六歌仙について、鈴木和香はただ噂で聞いていただけで、実際に来る機会はなかった。今日来てみると、確かにその噂通りだった。入会金だけでも年間七桁で、食事代は別料金。店内のワインはすべて銘酒で、スタッフは揃いのチャイナドレスを着て、スタイル抜群で美人揃い、確かに目を楽しませてくれる素晴らしい場所だった。

正直に言えば、六歌仙は贅沢路線を行っているようで、料理の味は確かに驚くほど良かったが、人生最高とまでは言えず、価格を考えると少し見合わない感じがした。

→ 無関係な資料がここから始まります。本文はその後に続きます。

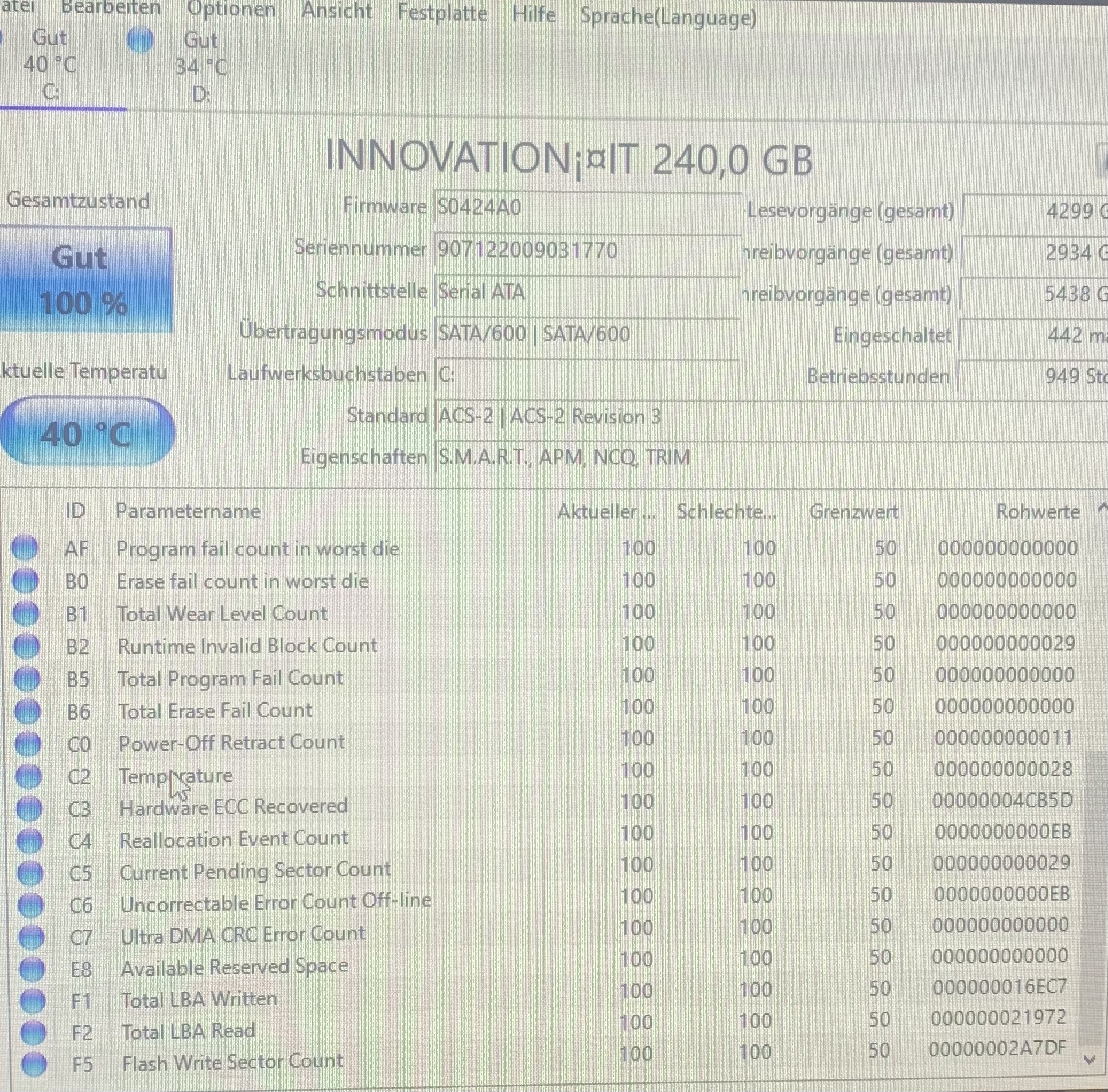The height and width of the screenshot is (1092, 1108).
Task: Click the Parametername column header
Action: tap(188, 511)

しかし、コスパが悪くても、鈴木和香はこの食事をとても楽しんだ。

六歌仙を出る頃には夜も更けており、街全体が輝く光に包まれていた。

来栖季雄は車を運転して鈴木和香を乗せ、通りを疾走してロケ現場に戻った。

鈴木和香は来栖季雄と別れたくない気持ちでいっぱいだった。車が駐車場に停まり、来栖季雄がエンジンを切っても、彼女はゆっくりとシートベルトを外し、来栖季雄が車のドアを開けて降りるのを見てから、やっとゆっくりと車を降りた。

二人は肩を並べてホテルのロビーに入り、ベルボーイがエレベーターを呼んだ。鈴木和香と来栖季雄が乗り込むと、来栖季雄は自分の階のボタンを押しながら、鈴木和香の階も押した。